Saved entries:

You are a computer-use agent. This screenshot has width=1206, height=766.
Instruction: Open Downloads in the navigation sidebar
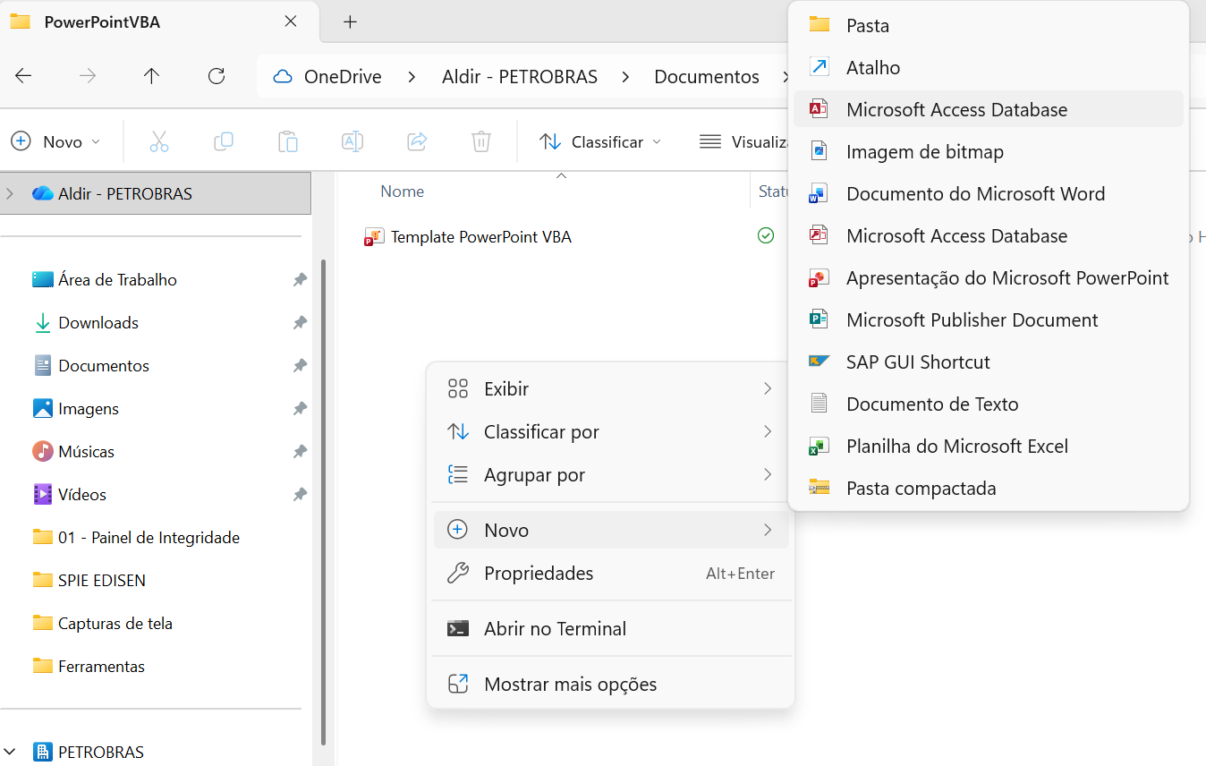pyautogui.click(x=98, y=322)
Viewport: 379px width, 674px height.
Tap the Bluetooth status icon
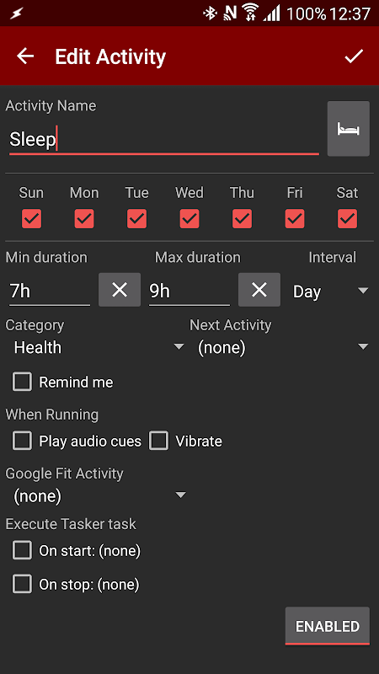pyautogui.click(x=210, y=13)
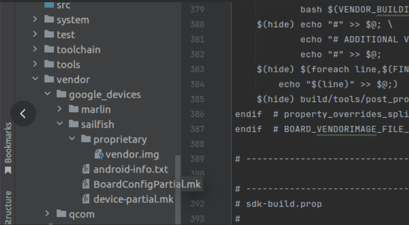Open the Bookmarks tool window
This screenshot has height=225, width=409.
[8, 148]
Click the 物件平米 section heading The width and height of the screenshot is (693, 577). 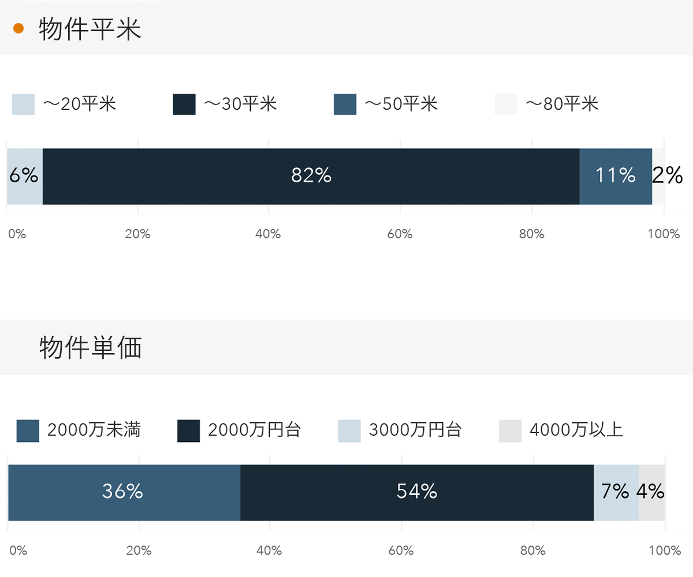click(90, 29)
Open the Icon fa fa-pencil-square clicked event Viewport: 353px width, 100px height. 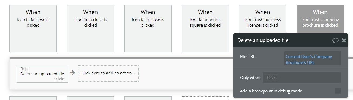(205, 28)
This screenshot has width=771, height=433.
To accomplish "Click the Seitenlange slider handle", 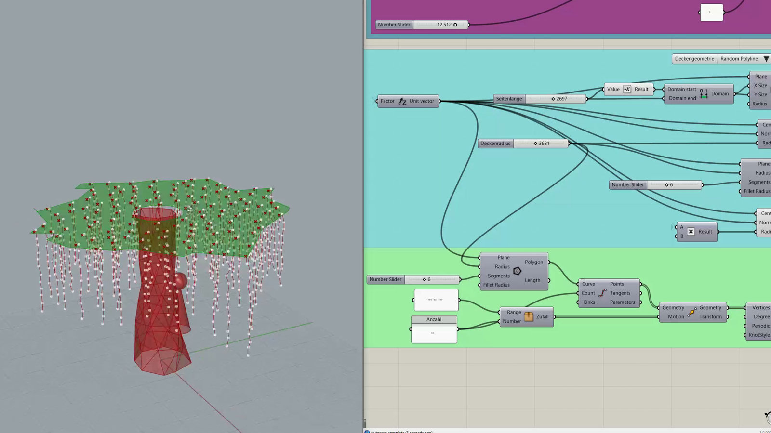I will [x=553, y=99].
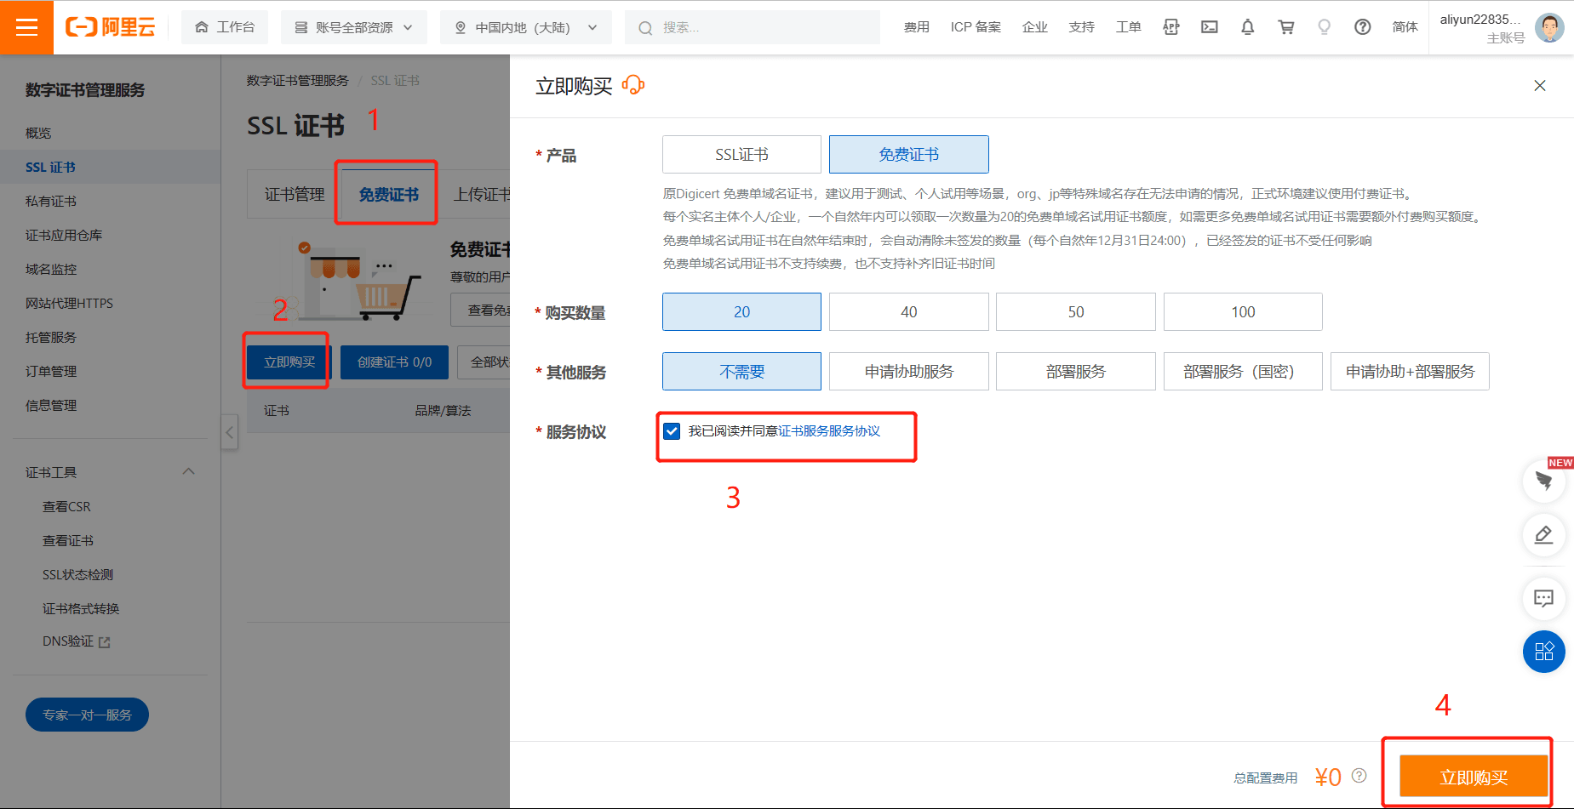Switch to the 证书管理 tab

click(x=295, y=195)
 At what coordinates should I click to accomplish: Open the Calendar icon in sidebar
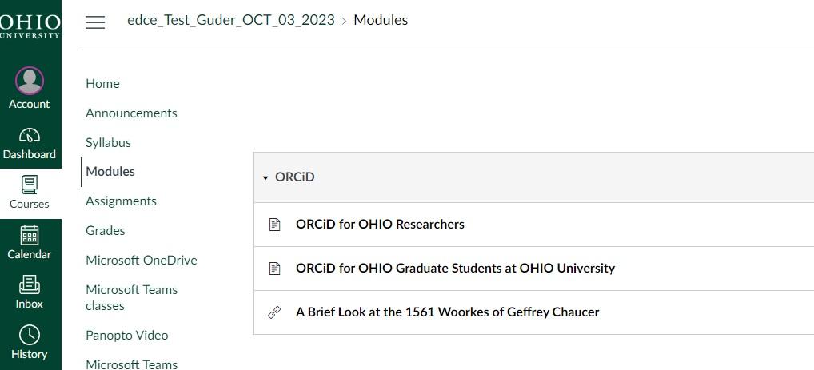tap(30, 235)
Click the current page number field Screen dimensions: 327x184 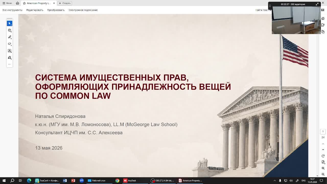pos(323,131)
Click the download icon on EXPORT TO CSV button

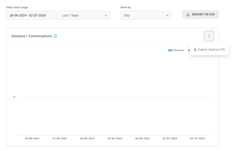coord(188,15)
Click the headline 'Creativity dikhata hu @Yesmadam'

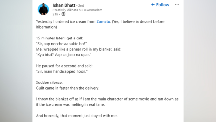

What to produce
Every line from the line containing "Click the download" through the last line above is to be printed exactly. Pictures are not copied.

Answer space
Click the download icon on EXPORT TO CSV button

coord(188,15)
Click the headline 'Creativity dikhata hu @Yesmadam'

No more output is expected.